Kaldi is a bit of a beast to install. I tried to get around it by extracting files from the official docker image: tl;dr, it works fine for the tools that run on CPU, but the GPU-based tools depend on CUDA 10.0, while Kaggle's GPU images use CUDA 11.0.

I'm building this in /opt to match the docker extraction notebook.

%cd /opt

!git clone https://github.com/kaldi-asr/kaldi

I'm installing cudatoolkit to make sure it's there, and the same version as the one in the gpu docker image, because issues with that are why I'm compiling this in the first place. You can quite possibly get away with not running this step, but I'm not taking a chance on it. If you are going to re-run this, make sure to check the gpu docker image to match the version for cudatoolkit.

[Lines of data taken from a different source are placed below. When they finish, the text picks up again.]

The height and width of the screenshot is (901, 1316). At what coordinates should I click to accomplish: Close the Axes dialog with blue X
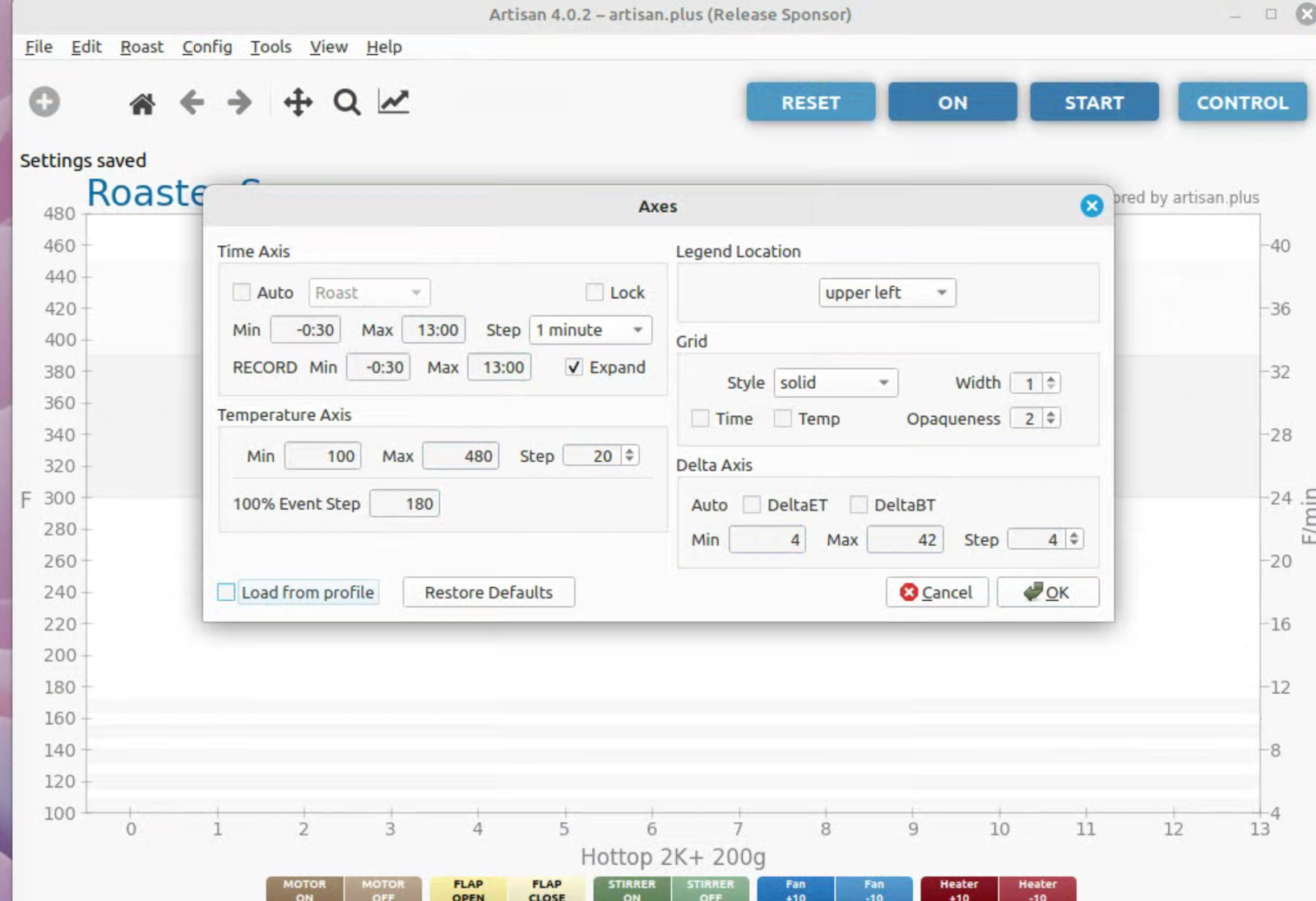[x=1091, y=206]
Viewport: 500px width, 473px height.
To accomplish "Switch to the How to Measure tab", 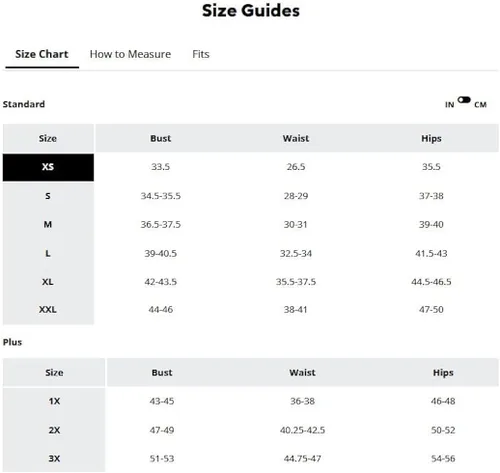I will [130, 54].
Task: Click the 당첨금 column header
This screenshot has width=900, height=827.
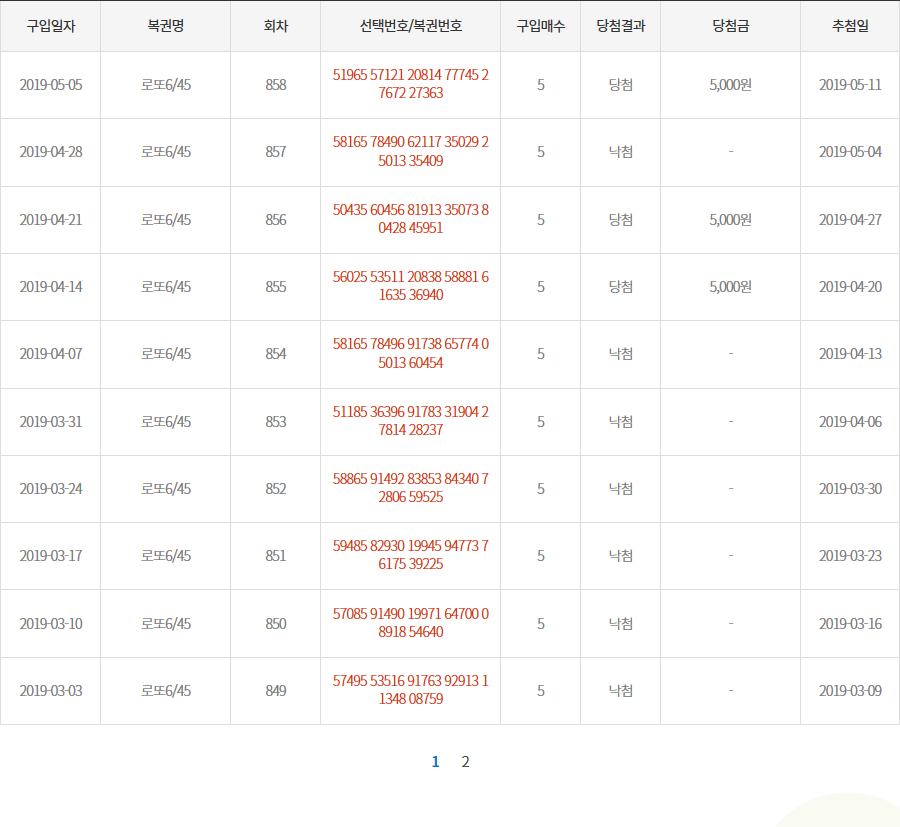Action: tap(730, 26)
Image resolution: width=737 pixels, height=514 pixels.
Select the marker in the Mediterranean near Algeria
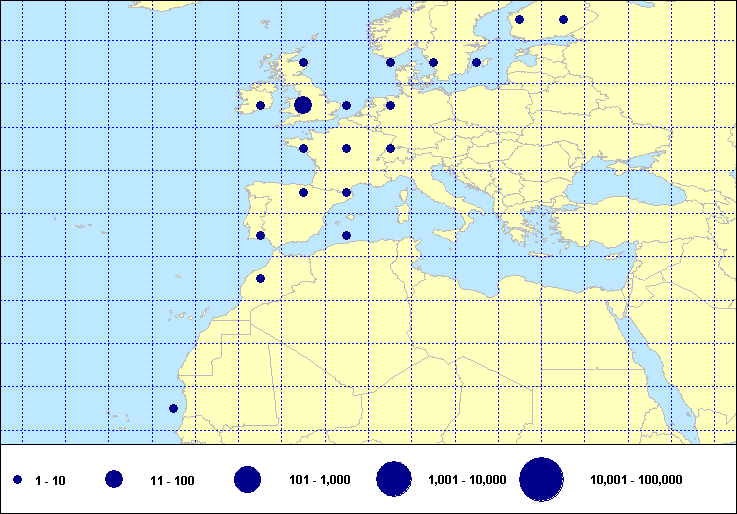tap(346, 236)
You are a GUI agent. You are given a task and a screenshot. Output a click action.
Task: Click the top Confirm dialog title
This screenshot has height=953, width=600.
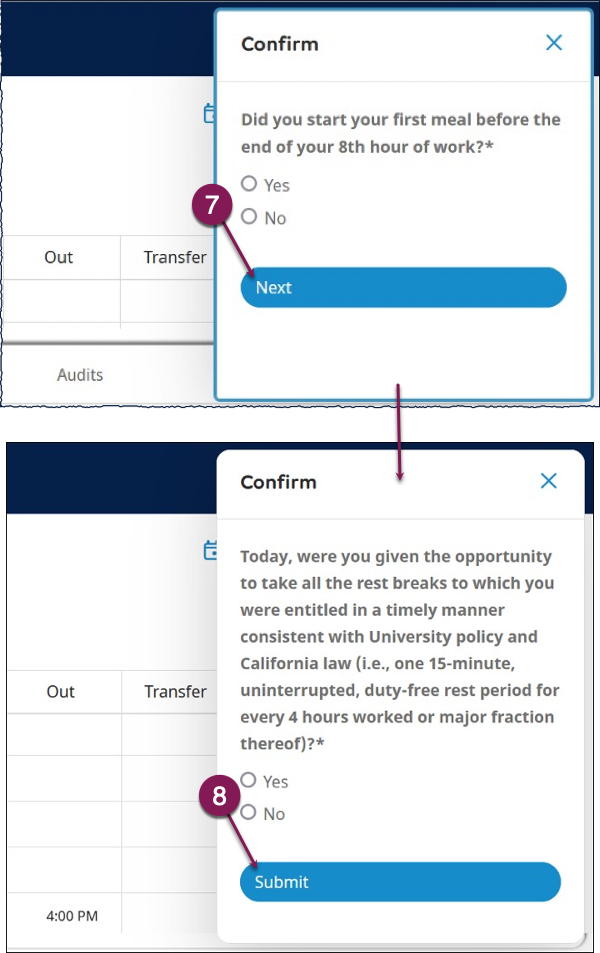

#!conda install cudatoolkit=11.0 -y

!conda install cudatoolkit-dev=11.0

%%capture
!apt-get -y install liblapack-dev sox

First step is to follow the instructions in kaldi/tools

%cd /opt/kaldi/tools

The INSTALL file says to run extras/check_dependencies.sh, fix anything that's missing, and then run make. It's unlikely that new dependencies will be added (Kaldi more in maintenance mode than active development), but just in case, uncomment the line in the next cell and run it.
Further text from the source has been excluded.